Scramjet Combustion Student Projects

Professor Gustaaf Jacobs
Department of Aerospace Engineering and Engineering Mechanics,
San Diego State University
Email:gjacobs@mail.sdsu.edu
Phone: (619) 594-6074

The development of the X-51 has surged the development of scramjet technology at NASA and DoD. Fuel injectors play a decisive role in scramjets and have been subject to significant efforts at NASA Centers and AFRL. The design of fuel injectors determines the fuel-air mixing which has a significant impact on the quality of combustion. Poor combustion can lead to flame instability, acoustic instability, and increased emission of pollutants among others and degrades the overall combustor performance. In scramjets used in hypersonic air-launched vehicles fuel injectors typically inject gaseous or liquid hydrocarbon fuels in a supersonic cross-stream.
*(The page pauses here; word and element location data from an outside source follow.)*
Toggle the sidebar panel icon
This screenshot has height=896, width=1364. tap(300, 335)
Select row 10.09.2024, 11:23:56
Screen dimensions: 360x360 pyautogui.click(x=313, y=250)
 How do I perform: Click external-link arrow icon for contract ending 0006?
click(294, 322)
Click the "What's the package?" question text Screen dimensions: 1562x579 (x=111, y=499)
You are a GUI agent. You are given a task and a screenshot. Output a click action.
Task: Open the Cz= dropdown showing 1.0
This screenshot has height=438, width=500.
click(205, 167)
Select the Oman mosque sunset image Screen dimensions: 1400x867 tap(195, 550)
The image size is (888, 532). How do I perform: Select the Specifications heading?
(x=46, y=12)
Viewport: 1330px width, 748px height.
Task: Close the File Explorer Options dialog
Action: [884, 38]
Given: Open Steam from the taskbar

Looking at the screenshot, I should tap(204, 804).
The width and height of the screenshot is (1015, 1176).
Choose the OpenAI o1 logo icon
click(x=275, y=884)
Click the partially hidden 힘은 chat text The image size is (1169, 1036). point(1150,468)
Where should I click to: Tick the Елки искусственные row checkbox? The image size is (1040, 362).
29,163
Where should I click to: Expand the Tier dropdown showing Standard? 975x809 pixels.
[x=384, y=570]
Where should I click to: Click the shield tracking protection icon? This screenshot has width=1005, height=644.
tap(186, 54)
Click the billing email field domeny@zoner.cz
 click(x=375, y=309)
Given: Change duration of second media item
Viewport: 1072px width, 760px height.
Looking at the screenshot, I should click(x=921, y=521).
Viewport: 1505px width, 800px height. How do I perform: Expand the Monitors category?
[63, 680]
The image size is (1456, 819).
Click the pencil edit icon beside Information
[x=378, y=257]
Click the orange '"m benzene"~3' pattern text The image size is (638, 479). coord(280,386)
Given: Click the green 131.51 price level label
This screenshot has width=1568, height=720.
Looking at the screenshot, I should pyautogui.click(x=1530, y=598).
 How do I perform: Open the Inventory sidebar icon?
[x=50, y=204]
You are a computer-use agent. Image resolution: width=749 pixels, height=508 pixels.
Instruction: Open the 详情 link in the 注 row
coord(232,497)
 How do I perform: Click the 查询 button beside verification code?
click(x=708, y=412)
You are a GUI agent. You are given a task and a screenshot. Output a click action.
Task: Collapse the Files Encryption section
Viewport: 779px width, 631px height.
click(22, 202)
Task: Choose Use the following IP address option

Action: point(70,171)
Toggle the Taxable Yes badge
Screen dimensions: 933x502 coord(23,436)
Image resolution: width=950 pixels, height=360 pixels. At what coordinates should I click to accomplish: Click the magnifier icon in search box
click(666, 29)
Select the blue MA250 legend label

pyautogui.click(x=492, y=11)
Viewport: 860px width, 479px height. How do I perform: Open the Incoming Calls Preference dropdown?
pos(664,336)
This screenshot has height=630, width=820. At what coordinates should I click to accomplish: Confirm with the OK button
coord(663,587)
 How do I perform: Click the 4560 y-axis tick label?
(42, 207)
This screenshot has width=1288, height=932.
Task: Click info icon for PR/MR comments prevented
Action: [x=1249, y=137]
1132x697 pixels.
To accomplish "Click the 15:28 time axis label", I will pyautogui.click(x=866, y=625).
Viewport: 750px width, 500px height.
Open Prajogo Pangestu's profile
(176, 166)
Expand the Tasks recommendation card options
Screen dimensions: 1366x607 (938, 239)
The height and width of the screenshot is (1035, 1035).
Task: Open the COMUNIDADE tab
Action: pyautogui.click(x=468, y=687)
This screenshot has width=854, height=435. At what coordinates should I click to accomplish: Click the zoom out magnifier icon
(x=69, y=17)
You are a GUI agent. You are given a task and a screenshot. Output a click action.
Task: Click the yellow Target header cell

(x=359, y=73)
Challenges in the design of these injectors include ignition, a stable flame-holding, a drag overhead and the deep penetration of the fuel into the flow. Many of these challenges are directly related to the complex flow structures and consequent mixing levels close to the injector. Based on recent breakthrough Lagrangian theories developed at SDSU in collaboration with MIT and using our high-fidelity in-house Direct Navier-Stokes and LES solvers, we aim to identify distinct Lagrangian flow structures upstream of the fuel injectors and develop a new theory that enables the quantitative analysis of the dynamic mass and fuel flows into the flame zones. We further seek to control these flow structures by local plasma heating to obtain desired fuel-air mixing levels and ignition temperatures.